══ Source extract ══

    With regard to your own post, I can’t help but agree. One commentator on my blog quoted Martin Neimoller, a German minister, on the dangers of not speaking out when you know something is clearly wrong. The petition to urge PayPal and credit card companies to stop this random and senseless censorship is gaining momentum and strength, and hopefully, enough readers and authors will recognize the precarious situation we’re in to vote with their wallets and make PayPal see reason.


    J.S. Wayne

    • svrowle

      Whoops! So sorry about the wrong name, J.S. I fixed that.

      I do hope that authors and publishers reach out not just to PayPal but to the credit card companies for a clarification of guidelines or a review, if possible, of chargebacks on erotica ebooks. I bet if any amount of effort was expended on this, the data would prove ebooks are nowhere near as high risk in terms of fraud as other adult entertainment.

═══

◆ Exercise description
Reproduce the stretch of the blog comments on PayPal and erotica ebooks from "With regard to" through "I fixed that.", keeping every word unchanged.

══ Information given ══

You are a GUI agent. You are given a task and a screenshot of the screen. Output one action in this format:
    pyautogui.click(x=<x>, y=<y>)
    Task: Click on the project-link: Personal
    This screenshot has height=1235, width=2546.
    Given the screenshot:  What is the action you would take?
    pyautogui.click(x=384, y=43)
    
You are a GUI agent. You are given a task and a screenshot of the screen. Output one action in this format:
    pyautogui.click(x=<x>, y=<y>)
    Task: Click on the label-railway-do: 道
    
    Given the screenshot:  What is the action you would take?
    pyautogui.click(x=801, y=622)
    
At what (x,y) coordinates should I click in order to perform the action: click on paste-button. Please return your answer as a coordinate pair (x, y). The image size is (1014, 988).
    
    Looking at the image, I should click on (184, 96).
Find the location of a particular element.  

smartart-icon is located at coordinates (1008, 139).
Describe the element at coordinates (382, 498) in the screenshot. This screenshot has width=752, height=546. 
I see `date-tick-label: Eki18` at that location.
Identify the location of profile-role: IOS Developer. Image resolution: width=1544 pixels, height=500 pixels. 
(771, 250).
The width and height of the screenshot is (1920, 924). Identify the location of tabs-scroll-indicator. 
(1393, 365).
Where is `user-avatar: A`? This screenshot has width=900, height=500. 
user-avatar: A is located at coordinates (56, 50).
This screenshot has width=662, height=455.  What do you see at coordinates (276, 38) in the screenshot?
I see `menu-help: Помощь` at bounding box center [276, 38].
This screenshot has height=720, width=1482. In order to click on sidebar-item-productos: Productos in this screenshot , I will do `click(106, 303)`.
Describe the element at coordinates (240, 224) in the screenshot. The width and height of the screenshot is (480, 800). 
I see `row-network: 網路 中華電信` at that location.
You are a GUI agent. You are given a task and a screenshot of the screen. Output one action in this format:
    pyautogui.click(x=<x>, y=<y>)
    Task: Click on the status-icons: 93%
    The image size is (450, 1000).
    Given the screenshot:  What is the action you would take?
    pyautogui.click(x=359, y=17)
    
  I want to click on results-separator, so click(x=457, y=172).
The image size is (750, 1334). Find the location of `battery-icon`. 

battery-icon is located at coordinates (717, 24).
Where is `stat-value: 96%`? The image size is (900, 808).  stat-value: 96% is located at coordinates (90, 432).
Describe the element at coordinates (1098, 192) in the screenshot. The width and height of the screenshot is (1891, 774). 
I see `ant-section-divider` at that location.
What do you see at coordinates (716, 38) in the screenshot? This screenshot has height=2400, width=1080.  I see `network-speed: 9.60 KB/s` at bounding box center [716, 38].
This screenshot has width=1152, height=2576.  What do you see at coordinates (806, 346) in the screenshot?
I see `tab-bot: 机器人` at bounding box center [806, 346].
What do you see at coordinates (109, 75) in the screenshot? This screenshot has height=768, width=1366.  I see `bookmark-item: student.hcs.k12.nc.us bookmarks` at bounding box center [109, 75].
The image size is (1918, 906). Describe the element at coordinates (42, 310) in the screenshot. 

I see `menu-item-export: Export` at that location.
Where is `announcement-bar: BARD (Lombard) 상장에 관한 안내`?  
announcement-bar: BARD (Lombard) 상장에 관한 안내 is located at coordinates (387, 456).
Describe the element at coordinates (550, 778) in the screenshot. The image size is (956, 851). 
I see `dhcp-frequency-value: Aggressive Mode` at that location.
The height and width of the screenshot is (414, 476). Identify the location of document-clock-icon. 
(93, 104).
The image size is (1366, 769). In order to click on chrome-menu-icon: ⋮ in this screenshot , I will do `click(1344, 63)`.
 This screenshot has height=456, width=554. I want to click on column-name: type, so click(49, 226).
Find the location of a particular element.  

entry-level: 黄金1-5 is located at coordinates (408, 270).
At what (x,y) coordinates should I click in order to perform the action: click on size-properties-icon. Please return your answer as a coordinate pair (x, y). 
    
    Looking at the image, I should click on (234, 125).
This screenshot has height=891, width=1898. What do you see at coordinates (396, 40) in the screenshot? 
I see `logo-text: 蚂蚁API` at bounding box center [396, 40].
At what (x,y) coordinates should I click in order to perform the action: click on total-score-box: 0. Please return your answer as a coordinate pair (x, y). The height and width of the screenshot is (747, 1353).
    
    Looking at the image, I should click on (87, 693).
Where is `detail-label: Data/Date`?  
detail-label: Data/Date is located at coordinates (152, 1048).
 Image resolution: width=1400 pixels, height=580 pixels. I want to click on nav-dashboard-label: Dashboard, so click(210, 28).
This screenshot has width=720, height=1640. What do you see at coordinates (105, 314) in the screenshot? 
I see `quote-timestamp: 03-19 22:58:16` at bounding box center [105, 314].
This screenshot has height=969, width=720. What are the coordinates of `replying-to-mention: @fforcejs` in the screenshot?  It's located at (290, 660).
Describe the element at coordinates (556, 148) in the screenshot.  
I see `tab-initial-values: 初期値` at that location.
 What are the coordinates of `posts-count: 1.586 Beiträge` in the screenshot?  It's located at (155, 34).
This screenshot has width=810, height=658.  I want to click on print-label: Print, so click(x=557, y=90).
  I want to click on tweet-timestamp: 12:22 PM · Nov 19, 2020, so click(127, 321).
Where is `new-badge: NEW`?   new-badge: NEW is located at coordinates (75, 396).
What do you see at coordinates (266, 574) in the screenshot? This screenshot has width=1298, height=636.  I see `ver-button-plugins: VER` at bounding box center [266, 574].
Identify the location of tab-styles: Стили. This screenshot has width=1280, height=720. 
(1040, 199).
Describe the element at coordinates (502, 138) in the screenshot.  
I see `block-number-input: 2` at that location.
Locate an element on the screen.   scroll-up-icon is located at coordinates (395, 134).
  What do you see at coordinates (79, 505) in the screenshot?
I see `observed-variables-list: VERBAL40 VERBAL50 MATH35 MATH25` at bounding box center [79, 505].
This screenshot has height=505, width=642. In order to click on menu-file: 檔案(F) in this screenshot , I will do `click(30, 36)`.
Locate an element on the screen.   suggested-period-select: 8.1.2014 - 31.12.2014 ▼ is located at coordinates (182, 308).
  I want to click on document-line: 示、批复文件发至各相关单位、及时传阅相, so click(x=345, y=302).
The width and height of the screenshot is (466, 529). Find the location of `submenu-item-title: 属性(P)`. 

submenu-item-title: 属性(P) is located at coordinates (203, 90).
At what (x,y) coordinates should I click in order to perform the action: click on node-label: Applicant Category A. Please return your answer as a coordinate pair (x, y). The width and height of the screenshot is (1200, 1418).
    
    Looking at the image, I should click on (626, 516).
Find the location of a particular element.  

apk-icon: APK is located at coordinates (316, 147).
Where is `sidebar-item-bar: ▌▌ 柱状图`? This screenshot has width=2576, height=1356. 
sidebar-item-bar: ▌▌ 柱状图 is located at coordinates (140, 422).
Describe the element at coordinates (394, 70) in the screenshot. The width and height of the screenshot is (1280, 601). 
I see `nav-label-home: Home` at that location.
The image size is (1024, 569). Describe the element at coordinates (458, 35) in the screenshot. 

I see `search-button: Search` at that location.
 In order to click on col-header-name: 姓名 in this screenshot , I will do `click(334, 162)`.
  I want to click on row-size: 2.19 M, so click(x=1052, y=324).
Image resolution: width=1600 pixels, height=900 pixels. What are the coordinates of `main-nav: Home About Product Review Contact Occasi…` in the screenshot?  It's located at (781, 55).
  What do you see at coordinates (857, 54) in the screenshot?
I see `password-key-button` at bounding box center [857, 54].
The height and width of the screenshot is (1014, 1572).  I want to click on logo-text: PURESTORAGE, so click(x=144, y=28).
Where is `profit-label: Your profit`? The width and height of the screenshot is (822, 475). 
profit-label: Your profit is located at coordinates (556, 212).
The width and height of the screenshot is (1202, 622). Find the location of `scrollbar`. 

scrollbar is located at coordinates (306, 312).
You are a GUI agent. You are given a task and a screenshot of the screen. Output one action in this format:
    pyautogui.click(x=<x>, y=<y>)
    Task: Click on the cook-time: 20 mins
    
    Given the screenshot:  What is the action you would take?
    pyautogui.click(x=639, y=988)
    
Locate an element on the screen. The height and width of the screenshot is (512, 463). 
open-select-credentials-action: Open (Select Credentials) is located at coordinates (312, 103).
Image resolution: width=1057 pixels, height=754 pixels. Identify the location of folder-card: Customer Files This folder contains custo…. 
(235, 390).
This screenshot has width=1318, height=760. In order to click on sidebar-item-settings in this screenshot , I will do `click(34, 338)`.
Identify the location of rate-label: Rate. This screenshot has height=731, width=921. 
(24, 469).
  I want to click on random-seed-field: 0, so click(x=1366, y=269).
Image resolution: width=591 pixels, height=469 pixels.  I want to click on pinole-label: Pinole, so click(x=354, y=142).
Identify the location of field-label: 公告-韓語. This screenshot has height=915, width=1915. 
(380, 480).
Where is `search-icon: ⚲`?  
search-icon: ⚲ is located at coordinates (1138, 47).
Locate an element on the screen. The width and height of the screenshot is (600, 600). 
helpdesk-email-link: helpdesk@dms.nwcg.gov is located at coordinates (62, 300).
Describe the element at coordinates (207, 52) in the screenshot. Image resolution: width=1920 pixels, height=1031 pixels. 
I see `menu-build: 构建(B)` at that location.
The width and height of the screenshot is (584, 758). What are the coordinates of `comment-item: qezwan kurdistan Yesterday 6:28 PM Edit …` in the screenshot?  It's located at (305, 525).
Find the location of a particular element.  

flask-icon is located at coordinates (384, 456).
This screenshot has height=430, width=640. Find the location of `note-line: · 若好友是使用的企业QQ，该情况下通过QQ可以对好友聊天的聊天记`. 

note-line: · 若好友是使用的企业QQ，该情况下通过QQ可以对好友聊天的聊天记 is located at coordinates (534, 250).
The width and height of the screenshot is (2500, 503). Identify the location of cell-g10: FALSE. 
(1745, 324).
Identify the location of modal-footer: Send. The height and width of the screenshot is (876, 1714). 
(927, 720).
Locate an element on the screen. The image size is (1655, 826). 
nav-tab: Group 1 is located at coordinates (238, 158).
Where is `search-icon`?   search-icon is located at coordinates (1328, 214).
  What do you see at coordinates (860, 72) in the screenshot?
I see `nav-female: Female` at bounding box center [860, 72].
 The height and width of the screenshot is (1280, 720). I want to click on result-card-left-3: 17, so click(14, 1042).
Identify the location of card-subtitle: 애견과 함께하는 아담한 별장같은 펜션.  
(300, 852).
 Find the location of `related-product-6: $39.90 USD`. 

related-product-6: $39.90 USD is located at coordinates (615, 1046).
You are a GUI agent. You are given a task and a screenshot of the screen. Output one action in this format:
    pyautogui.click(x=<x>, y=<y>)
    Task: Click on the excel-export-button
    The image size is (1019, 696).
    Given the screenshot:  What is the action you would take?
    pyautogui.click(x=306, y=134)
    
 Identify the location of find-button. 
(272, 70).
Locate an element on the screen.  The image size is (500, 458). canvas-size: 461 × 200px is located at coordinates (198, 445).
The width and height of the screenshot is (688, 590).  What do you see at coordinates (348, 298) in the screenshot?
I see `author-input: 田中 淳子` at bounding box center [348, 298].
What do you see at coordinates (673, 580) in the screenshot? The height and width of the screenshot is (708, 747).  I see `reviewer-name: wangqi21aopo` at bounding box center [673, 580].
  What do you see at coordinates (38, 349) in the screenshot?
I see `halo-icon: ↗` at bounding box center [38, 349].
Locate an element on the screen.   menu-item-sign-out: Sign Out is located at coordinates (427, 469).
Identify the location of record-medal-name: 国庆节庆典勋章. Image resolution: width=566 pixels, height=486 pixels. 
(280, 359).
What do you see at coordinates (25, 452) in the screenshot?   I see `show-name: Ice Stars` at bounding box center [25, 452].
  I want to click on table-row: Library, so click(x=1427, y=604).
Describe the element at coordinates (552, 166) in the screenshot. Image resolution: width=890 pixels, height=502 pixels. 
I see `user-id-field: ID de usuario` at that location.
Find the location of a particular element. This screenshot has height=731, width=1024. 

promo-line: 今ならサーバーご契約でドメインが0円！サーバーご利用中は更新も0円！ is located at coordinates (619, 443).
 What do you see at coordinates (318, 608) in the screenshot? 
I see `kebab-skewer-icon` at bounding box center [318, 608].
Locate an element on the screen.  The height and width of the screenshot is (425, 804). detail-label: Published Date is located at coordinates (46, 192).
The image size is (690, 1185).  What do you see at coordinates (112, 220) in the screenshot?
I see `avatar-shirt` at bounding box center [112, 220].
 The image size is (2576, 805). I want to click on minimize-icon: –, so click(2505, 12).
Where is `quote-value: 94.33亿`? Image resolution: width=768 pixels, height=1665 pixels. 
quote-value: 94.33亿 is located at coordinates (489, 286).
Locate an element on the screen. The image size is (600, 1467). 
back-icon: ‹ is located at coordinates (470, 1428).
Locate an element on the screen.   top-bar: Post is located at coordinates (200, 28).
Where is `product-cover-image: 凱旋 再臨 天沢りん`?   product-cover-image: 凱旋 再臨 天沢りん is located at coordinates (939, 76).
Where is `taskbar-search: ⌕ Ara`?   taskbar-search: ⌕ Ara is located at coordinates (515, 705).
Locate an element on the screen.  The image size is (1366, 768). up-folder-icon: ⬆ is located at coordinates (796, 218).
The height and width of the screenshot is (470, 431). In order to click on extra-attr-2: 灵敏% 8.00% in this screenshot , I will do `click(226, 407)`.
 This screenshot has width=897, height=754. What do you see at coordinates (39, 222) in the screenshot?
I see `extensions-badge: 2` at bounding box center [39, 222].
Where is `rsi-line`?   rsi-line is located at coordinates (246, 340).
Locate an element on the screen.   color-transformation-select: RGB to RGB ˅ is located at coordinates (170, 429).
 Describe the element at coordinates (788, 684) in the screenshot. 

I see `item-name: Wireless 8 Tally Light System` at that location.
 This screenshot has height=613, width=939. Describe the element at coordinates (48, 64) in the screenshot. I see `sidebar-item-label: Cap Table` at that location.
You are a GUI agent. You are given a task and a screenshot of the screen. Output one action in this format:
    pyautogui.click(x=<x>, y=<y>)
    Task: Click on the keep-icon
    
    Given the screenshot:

═══

◆ Exercise result
With regard to your own post, I can’t help but agree. One commentator on my blog quoted Martin Neimoller, a German minister, on the dangers of not speaking out when you know something is clearly wrong. The petition to urge PayPal and credit card companies to stop this random and senseless censorship is gaining momentum and strength, and hopefully, enough readers and authors will recognize the precarious situation we’re in to vote with their wallets and make PayPal see reason.


    J.S. Wayne

    • svrowle

      Whoops! So sorry about the wrong name, J.S. I fixed that.